The special or general conditions of many construction contracts contain warranty provisions. A typical warranty clause may require the contractor to repair or replace defects in materials or workmanship for up to one year after acceptance of the work by the owner. This type of provision reflects risks that most contractors or subcontractors can identify and analyze based on experienced warranty or call-back costs.

When dealing with equipment vendors, contractors and subcontractors can readily compare their own warranty exposure to the provisions of a manufacturer's standard warranty and decide whether to seek an extended warranty provision in a purchase order.

In addition to the typical one-year warranty, construction contracts may also obligate the contractor to other warranties of longer duration. These extended warranties can be imposed on a contractor in a less customary manner that results in a potential pitfall for the unwary. Two of the less traditional methods of establishing extended warranties are described below.

Phased Construction

Many complex projects may be constructed in phases. At the end of a phase, the owner may take beneficial occupancy of that particular phase. However, the same contract may contain a different provision stating that final acceptance of equipment, e.g., the mechanical equipment, does not occur until all phases are complete.

If the warranty clause clearly states that the warranty period commences upon "final acceptance of the entire project," the contractor/subcontractor could face a warranty obligation that starts months or even years after the equipment was first used. Many manufacturers' warranties explicitly state the date of warranty commencement, often a set period of time after delivery or upon first use of the equipment. In a phased construction situation, standard manufacturer's warranty protection may not be available to the contractor by the time the contract's warranty period commences.

Extended Warranties in the Detailed Specifications

While warranties are still typically set forth in the general or special provisions of contracts, the detailed specifications may contain extremely long warranty obligations, such as "lifetime" warranties. Other contracts may require a twenty-year warranty against leaks in the curtain wall or leaks in the caulking. Certain extended warranties are customary, e.g., an extended roof warranty, particularly since that guaranty often relates back to the manufacturer's warranty. However, wider use of the specifications to detail extended warranties is a pitfall for both contractors and subcontractors.

Many general contractors' estimators may not have sufficient time for a detailed review of each division of the technical specifications to discover any special or extended warranties. Consequently, there is no pre-contract effort to negotiate this clause out of the contract. If the clause is unknown, then the risk is unknown. Specialty firms or suppliers who study the technical specifications in detail may identify these extended warranties and act to protect themselves. Under these circumstances, general contractors or upper-tier subcontractors may find themselves with "warranty gaps" between the warranty obligations and actual warranty protection.

Checklist to Reduce Warranty Risk

The following are some practical actions that may assist contractors in reducing the risk of a warranty protection gap:

1. Specifications review

If time does not permit a detailed review of all sections of the specifications, the introductory articles of each section or part of each division should at least be scanned. General requirements such as warranty obligations may be stated in these introductory articles.
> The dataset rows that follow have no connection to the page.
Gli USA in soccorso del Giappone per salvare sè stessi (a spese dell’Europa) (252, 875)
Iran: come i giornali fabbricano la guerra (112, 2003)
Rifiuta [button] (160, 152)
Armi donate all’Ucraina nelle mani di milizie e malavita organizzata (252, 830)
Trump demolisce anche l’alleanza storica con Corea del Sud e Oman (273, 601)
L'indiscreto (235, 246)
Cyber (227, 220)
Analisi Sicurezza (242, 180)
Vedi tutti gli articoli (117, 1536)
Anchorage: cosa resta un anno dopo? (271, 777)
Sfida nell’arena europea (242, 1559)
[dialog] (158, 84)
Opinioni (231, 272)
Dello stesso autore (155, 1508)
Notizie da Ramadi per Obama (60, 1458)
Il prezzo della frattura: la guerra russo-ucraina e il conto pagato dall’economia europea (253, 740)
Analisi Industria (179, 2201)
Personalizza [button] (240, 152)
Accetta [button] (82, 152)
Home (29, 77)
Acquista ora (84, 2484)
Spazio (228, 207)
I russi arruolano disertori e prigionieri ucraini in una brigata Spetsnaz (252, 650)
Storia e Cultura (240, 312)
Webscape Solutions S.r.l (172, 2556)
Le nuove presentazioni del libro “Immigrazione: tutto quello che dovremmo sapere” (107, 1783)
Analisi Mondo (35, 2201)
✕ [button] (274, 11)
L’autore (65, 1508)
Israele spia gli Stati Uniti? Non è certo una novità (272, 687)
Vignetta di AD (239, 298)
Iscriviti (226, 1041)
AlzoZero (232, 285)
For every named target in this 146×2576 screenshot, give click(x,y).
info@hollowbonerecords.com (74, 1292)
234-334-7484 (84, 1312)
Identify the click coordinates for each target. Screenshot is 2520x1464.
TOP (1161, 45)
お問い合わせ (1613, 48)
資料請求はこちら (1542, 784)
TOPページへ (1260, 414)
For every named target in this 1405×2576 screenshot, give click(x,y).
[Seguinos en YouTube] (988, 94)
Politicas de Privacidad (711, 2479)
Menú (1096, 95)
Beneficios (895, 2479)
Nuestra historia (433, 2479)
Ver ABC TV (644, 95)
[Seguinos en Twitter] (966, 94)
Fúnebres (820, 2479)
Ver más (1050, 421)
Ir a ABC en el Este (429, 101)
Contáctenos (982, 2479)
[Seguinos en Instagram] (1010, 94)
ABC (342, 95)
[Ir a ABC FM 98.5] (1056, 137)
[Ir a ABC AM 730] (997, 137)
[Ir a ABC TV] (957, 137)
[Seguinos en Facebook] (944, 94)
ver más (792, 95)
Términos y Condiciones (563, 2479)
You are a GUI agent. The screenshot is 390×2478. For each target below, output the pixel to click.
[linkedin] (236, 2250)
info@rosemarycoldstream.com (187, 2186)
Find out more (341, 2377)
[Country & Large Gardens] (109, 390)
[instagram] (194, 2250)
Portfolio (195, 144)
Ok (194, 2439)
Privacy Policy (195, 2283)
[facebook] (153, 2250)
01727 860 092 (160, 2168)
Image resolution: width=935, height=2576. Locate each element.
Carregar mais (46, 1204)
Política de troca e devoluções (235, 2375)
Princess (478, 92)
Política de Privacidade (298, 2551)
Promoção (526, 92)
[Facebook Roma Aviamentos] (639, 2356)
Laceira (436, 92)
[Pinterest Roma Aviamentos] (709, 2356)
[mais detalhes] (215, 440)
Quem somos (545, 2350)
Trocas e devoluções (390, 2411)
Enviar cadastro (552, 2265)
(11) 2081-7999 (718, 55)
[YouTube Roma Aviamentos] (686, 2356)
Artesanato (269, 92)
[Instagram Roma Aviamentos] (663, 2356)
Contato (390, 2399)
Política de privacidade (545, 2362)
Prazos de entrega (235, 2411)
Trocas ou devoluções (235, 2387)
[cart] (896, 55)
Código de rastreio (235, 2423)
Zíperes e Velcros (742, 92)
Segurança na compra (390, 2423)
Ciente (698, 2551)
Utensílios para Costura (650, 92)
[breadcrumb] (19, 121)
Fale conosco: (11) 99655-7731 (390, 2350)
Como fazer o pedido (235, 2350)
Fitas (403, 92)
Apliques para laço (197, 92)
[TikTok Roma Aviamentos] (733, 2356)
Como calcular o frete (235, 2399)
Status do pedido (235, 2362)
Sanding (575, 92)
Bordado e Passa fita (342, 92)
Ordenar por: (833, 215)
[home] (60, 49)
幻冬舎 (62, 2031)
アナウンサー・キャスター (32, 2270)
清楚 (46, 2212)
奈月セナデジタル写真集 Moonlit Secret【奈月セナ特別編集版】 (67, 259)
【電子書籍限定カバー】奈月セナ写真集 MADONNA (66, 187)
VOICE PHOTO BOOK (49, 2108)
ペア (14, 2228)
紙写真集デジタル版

A detailed pre-proposal review provides the best protection since, on private contracts, it may be possible to reduce or eliminate this extended warranty by negotiation or qualification to the proposal.

2. Proposal review

If a quotation or proposal from a supplier or subcontractor provides that the warranty obligations are limited by duration or to the requirements of a particular contract provision, this is a signal that there is probably another warranty provision in the technical specifications.

3. Purchase order scope

Purchase orders on projects with phased construction should expressly include the general and special provisions in the scope of work. If the scope is limited to the technical specifications, a potential dispute may arise regarding whether the contractor has any warranty protection because of the delayed start of the warranty period under the terms of the contract.

4. Bond coverage

The performance bond provided by the contractor should include the warranty obligations the contractor is assuming. Any performance bond obtained from a vendor or subcontractor should provide equal protection. This is generally a function of the language of the bond and its interpretation by the courts. Contractors should be aware before accepting performance bonds that limit the surety's obligation to a fixed number of years.

5. Warranty enforcement provisions

A review of subcontract/purchase order forms should be made to determine whether any warranties obtained by subcontractors or vendors can be assigned to the contractor or the owner or can be enforced by the contractor or the owner. If necessary and feasible, a clause should be included requiring subcontractors/vendors to flow the same warranty obligations down to the next tier.